The question came up in my group, “So what if a man has not had the benefit of an engaged father?” The simply answer is that with the fellowship of other dads and the development of a nurturing relationship with their own children, a man does not have to act upon the ill-effects of a “less-than” father. If men become more mindful of their relationship with their fathers, and more significantly, the ways in which they have unconsciously taken on behaviors they disliked in their fathers, they need not replicate this cycle. It is actually more “normal” to repeat the behaviors of our parents then not to. If you take a look back through the generations within your family, do you see a pattern in parenting style, or a way of reacting to situations? A big function of psychotherapy is to identify these “patterns of dysfunction” and create new “functional” patterns. This is important in terms of fathering because it allows dads to circumvent being unconsciously set-up to repeat with there sons what was done to them as sons. This is dually important because it will have a ripple effect on a man’s relationship with his partner/wife, daughter, if divorced, ex-wife, or any other cherished relationship.

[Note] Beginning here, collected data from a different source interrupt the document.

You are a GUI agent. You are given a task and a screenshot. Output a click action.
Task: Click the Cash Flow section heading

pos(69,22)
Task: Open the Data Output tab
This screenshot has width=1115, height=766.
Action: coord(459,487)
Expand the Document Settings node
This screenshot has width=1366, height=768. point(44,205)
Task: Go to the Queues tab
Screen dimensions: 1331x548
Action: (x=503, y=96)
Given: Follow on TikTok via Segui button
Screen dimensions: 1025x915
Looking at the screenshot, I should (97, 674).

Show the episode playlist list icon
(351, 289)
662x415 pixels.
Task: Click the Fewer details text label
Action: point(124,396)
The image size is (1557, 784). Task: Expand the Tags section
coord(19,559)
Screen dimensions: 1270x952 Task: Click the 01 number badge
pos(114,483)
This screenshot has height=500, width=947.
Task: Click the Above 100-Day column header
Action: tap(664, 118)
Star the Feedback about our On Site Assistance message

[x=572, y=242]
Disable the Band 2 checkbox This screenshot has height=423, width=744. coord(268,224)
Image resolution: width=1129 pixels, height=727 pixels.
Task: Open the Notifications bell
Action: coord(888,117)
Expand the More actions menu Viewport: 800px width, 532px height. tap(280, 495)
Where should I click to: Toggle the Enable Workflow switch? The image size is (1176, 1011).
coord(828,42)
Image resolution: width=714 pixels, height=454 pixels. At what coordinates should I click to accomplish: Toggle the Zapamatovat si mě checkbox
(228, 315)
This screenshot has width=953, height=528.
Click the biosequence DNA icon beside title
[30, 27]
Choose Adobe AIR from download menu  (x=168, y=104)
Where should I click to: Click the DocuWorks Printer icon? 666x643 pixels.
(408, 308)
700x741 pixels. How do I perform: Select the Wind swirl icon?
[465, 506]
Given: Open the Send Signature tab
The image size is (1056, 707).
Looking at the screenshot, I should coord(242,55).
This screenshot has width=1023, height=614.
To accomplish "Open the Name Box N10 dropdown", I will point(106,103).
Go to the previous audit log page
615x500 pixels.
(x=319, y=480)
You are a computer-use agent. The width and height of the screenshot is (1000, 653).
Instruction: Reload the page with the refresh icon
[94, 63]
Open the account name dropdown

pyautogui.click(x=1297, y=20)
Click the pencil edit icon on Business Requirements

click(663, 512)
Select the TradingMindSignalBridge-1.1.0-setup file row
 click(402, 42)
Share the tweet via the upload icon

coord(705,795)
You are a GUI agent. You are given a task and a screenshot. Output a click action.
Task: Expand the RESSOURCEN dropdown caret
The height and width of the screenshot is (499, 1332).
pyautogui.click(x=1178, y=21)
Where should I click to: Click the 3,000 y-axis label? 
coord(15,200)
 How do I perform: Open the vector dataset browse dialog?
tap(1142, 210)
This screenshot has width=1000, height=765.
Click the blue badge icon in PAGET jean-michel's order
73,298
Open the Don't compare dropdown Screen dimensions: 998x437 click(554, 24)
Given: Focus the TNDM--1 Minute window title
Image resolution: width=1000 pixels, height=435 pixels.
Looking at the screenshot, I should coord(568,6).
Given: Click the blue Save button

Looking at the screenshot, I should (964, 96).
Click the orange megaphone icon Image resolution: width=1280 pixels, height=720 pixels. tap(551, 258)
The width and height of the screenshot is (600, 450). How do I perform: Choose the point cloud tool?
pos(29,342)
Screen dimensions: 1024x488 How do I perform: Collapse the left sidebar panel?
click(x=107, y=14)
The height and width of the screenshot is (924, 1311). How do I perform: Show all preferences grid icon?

We dads are on the threshold of a new understanding of the significance of being an active father. Socially and culturally, a new definition of being a father is being formed. I think of it as where in the past a man with children was considered a father parenting from over there, today a man with children is a dad, whole-heartedly involved in all aspects of their children’s lives. We have the opportunity to venture through life in step with our children and help each other through life’s momentous and minor transitions. I feel that when a dad and his son are able to influence each other in this way, both achieve a deep and lasting understanding of what it means to become a man. As William Shakespeare wrote in The Merchant of Venice, “It is a wise father that knows his own child.” I’d say it is a complete dad who knows his father as he knows his son.